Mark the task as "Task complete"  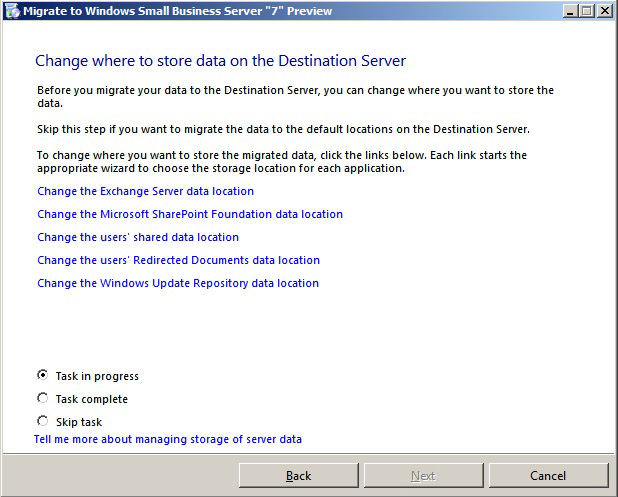point(42,398)
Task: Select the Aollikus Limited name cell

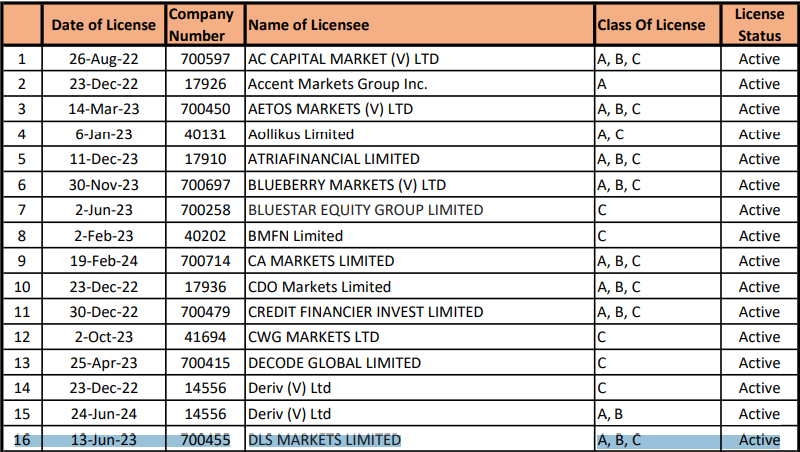Action: click(x=419, y=134)
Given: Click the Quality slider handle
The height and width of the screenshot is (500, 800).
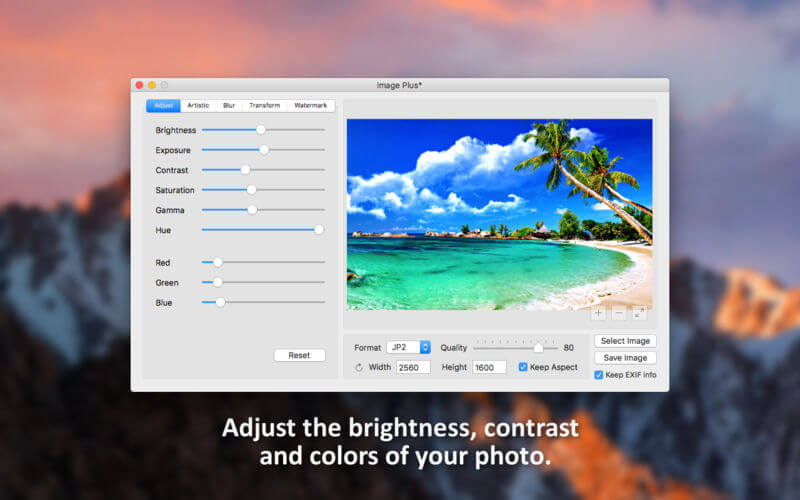Looking at the screenshot, I should pyautogui.click(x=538, y=348).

▶ [Problem]:
Word-for-word restatement: every line from the one with "Given: Click the Quality slider handle" through the final line of the data, both ends included, pictures excluded.

▶ [Reply]:
Given: Click the Quality slider handle
The height and width of the screenshot is (500, 800).
Looking at the screenshot, I should pyautogui.click(x=538, y=348).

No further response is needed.